In the meantime, the so-called Transnistrian foreign minister Vitali Ignatiev has sent a letter to the Deputy Prime Minister for Reintegration, Valeriu Chiveri, in which he condemns the ban imposed by the authorities in Chisinau on the former head of the so-called interior ministry of the region, Ruslan Mova.
The document is dated March 30, 2026. Ingnatiev requests the cessation of entry restrictions imposed on the inhabitants of the Transnistrian region and asserts that Mova is involved in a legal process in the Republic of Moldova, initiated after President Maia Sandu revoked his citizenship.
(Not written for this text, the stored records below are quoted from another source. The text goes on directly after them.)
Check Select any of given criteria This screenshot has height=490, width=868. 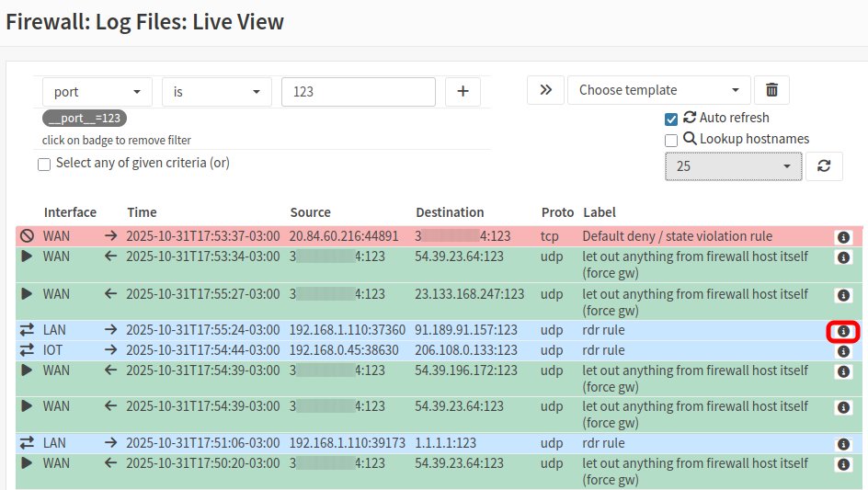point(44,164)
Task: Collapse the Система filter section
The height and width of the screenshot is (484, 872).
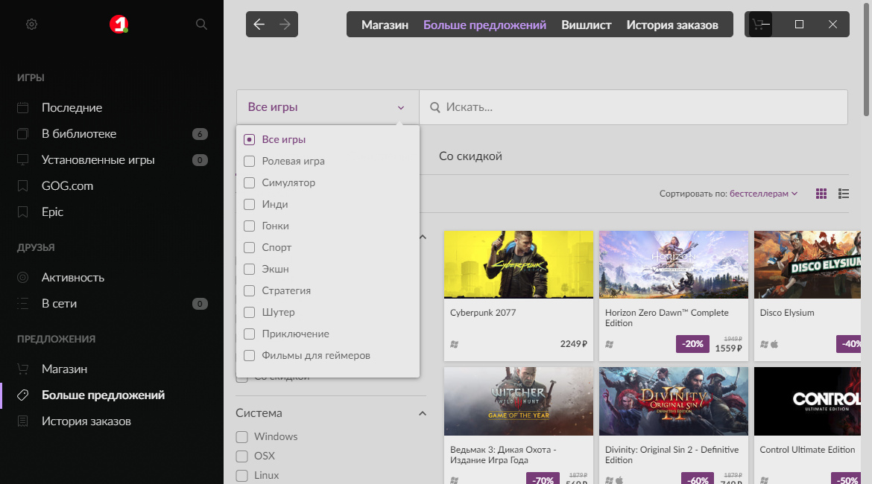Action: click(x=422, y=413)
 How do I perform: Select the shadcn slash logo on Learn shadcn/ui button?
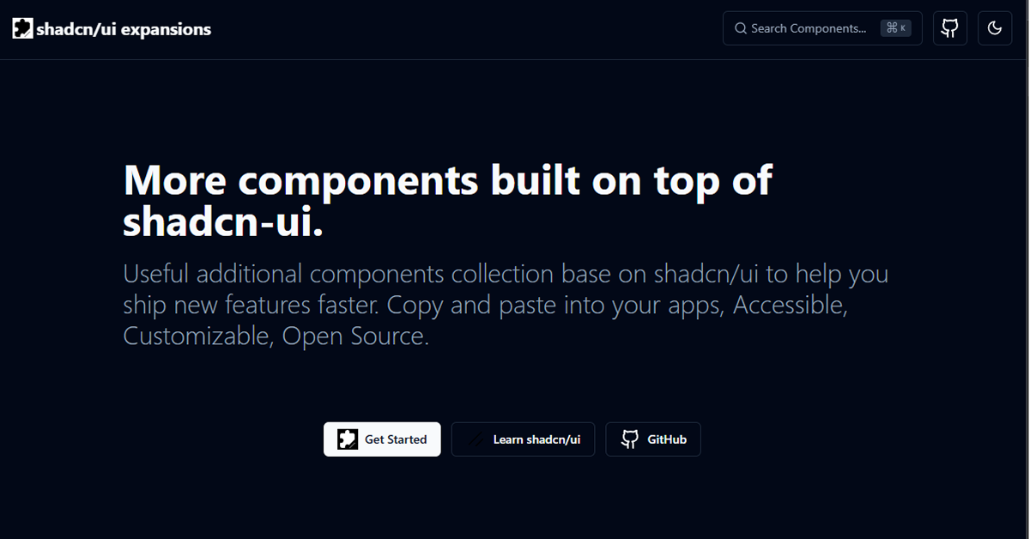point(478,439)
According to the court’s decision, Mova must appear at the hearings in the case, scheduled for September 2026.
According to IPN sources in Transnistrian political circles, Chisinau’s decision has “shocked” some alleged deputies and high-ranking officials of the region, who previously used Chisinau as a transit point for travels abroad.
IPN sources from Tiraspol believe that the situation has a symbolic character, as the former representative of the region’s power structures is now forced to appeal to the Moldovan judicial system. On the other hand, in 2025, in the Transnistrian region, a criminal penalty was introduced for appealing to the Moldovan legal bodies or courts in matters of human rights violations, which provides for up to 10 years of imprisonment.
Ruslan Mova was denied entry into the Republic of Moldova after landing from Turkey at the Chisinau airport. He presented a Ukrainian passport, as his Moldovan citizenship was revoked at the end of February by presidential decree.